Study participants were recruited from a community facility designated for the isolation of patients with mild COVID-19 in South Korea. The presence of symptoms was evaluated with a questionnaire-based survey. Viral loads in the upper respiratory tract were measured with real-time reverse transcription-PCR (RT-PCR) targeting the E, RdRp and N genes of SARS-CoV-2, with a cycle threshold (Ct) value of 40 for determining positivity.
In 213 patients with SARS-CoV-2 infection, 41 (19%) had remained asymptomatic from potential exposure to laboratory confirmation and admission; of them, 39 (95%) underwent follow-up RT-PCR testing after a median 13 days. In 172 symptomatic patients, 144 (84%) underwent follow-up RT-PCR testing. Twentyone (54%) asymptomatic individuals and 92 (64%) symptomatic patients tested positive for SARS-CoV-2 at follow-up. Asymptomatic individuals and symptomatic patients did not show any significant differences in the mean Ct values of the E (31.15 vs 31.43; p>0.99), RdRp (32.26 vs 32.93; p=0.92) and N (33.05 vs 33.28; p>0.99) genes.

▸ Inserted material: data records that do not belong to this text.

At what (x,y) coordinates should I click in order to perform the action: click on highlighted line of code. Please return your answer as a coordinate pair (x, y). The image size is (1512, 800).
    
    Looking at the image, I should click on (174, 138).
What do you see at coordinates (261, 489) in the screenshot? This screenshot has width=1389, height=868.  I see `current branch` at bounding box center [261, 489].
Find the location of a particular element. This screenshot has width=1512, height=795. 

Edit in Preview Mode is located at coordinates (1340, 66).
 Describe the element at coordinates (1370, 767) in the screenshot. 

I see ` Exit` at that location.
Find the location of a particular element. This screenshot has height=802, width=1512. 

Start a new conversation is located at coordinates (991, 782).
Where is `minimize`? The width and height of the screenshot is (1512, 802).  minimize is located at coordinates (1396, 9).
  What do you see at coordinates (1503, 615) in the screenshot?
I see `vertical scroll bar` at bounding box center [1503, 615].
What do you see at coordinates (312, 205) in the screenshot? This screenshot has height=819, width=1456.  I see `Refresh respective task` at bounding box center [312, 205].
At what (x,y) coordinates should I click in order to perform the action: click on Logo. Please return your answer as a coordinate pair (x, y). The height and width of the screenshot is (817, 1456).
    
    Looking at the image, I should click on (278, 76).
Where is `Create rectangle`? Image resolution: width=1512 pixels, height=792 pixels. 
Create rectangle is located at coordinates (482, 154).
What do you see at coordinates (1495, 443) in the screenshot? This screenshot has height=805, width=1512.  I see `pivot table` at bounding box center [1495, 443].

Approximately one-fifth of the individuals without severe symptoms were asymptomatic, and their viral loads were comparable to those in symptomatic patients. A large proportion of mildly symptomatic patients with COVID-19 or asymptomatic individuals with SARS-CoV-2 showed persistent positive upper respiratory RT-PCR results at follow-up.
What is the key question?
Do asymptomatic individuals with SARS-CoV-2 infection have the potential to significantly contribute to the community spread of COVID-19?
What is the bottom line?
In a series of 213 patients with COVID-19 without severe symptoms, 19% were asymptomatic from potential exposure to laboratory confirmation and admission. Asymptomatic individuals had comparable loads of SARS-CoV-2 genes to symptomatic patients.
Why read on?
Asymptomatic individuals were frequent among those infected with SARS-CoV-2, but harboured a comparable viral load compared with that of symptomatic patients and may thus act as a meaningful driving force for the community spread of COVID-19.